Enviada em 25/03/2021

Um novo eixo profissional vem crescendo nos últimos anos graças a evolução da tecnologia comunicação, esse é o de influenciadores digitais, que por meio das redes sociais aplica o marketing de influência (marketing que usa pessoas que exercem influência). Entretanto por não existir regulamentarização pode causar consequências maléficas na vida dos jovens consumidores, quando uma informação for mal passada. Então esse problema deve ser solucionado, caso contrário denuncia manipulação social e falta de compromisso com consumidor.

Em primeiro instante se faz necessária a atenção ao momento presente, pois graças a evolução técnico-científica o Brasil e o mundo vivem em uma era extremamente conectada que implica diretamente no comportamento da sociedade, uma vez que a conduta pessoal se torna um reflexo do que abordado nas mídias sociais de indivíduos, como aborda o documentário “o dilema das redes” que mostra a capacidade que a mídia tem de moldar a personalidade baseado em estudos psicológicos.
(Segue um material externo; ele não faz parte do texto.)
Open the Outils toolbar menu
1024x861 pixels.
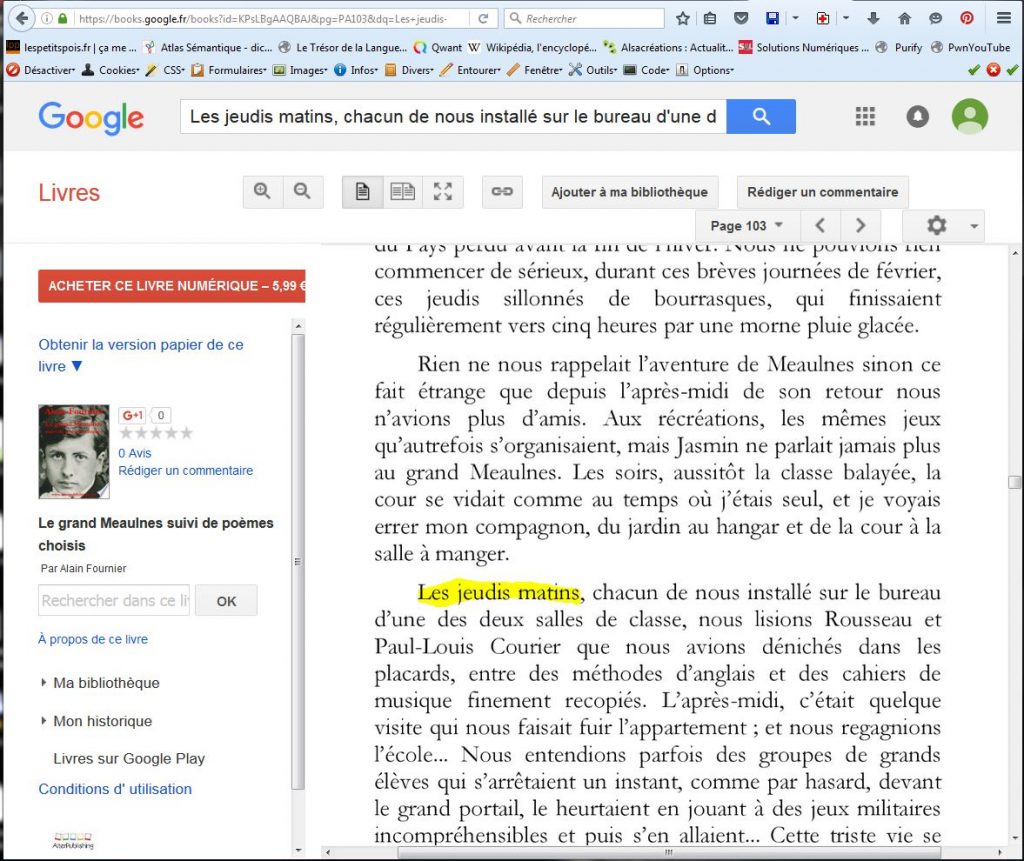point(593,70)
Logo percebe-se que a ferramenta acaba se tornando poderosa e visto que é baseada em seguidores e likes qualquer pessoa com um desses dois fatores abundantes se torna grandioso na área, com grande capacidade persuasiva Independente de ter ou não conteúdo bom para ser passado ou de ser ou não ser mal intencionado.

Em segundo plano é importante observar o funcionamento do trabalho do influenciador, que consiste em: ter público e mostrar o produto induzindo o consumo e estes podem ser os mais diversos pois só cabe ao influencer balancear a moral da publicidade, da abordagem e a quantidade de informações. Como por exemplo, os casos de blogueiras que recomendam o uso de um produto de clareamento a base de carvão ativado, que por sua vez é altamente criticado por dentistas pois corrompe os dentes a longo prazo causando danos irreversíveis, informação que n é passada, e muitos dos influeces ainda possuem lentes que deixam os dentes mais brancos, mas para vender o produto afirmam que é efeito do carvão, o que denuncia uma falta de responsabilidade com o consumidor.

Dada a relevância social da problematica cabe ao ministério da comunicação regulamentar o trabalho dos influenciadores. Em paralelo o ministério da educação deve fornecer cursos onlines gratuitos, com função de focar na moral do trabalho e justiça de consumo, assim evitar a maioria dos deslizes, em apoio outras mídias devem valorizar e difundir os influências que fizeram o curso. Já para evitar a manipulação e alienação ONGs podem oferecer palestras sobre responsabilidade online e consumo de conteúdo vizando a informação dos jovens sobre consumo online diverso, fora que a família deve fiscalizar o consumo e quando perceber sintomas de danos deve intervir.